_WHAT YOU ARE ASKED TO DO_. Give again, unchanged, the line that contains "Task: Open the eye view options dropdown" together with every line that follows it until the entries end.

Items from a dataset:
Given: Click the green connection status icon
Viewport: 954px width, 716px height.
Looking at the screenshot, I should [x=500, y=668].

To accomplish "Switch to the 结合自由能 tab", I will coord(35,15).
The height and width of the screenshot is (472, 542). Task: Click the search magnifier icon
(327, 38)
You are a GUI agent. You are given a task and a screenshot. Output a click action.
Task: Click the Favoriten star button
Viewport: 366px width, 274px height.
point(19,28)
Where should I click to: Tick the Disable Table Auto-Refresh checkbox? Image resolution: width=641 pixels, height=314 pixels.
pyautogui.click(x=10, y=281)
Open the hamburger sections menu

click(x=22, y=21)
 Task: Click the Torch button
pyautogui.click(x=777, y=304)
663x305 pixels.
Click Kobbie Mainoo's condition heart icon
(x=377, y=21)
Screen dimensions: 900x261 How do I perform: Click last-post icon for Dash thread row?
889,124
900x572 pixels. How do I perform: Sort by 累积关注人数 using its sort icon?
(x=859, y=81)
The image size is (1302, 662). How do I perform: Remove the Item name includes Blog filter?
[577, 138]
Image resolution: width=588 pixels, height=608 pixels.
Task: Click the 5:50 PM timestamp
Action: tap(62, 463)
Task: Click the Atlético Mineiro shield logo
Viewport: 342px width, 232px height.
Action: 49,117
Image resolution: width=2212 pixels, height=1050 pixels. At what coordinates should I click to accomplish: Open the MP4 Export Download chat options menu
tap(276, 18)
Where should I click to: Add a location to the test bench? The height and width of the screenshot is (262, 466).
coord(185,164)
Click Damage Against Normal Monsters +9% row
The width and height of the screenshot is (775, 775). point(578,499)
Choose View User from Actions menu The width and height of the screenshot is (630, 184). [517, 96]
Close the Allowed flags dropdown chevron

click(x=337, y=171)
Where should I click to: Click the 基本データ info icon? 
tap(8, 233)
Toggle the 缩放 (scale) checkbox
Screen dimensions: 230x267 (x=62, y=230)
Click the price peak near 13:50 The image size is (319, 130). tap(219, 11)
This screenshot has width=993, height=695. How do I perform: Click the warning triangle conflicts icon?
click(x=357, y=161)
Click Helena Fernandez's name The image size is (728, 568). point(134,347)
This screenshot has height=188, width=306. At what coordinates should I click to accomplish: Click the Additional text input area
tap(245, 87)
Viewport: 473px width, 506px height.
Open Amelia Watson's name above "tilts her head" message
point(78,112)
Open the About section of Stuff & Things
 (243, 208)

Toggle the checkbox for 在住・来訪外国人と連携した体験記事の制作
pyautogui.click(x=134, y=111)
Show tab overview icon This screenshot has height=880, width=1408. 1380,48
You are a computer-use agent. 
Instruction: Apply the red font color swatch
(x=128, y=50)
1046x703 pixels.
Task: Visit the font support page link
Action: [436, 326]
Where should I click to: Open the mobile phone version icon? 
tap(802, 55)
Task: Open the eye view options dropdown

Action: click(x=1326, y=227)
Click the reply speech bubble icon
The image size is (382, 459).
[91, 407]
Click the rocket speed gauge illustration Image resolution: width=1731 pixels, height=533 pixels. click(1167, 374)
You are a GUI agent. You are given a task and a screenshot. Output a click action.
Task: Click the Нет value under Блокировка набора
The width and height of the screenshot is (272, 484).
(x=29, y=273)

_REPLY TO THE TASK_.
Task: Open the eye view options dropdown

Action: click(x=1326, y=227)
Click the reply speech bubble icon
The image size is (382, 459).
[91, 407]
Click the rocket speed gauge illustration Image resolution: width=1731 pixels, height=533 pixels. click(1167, 374)
You are a GUI agent. You are given a task and a screenshot. Output a click action.
Task: Click the Нет value under Блокировка набора
The width and height of the screenshot is (272, 484).
(x=29, y=273)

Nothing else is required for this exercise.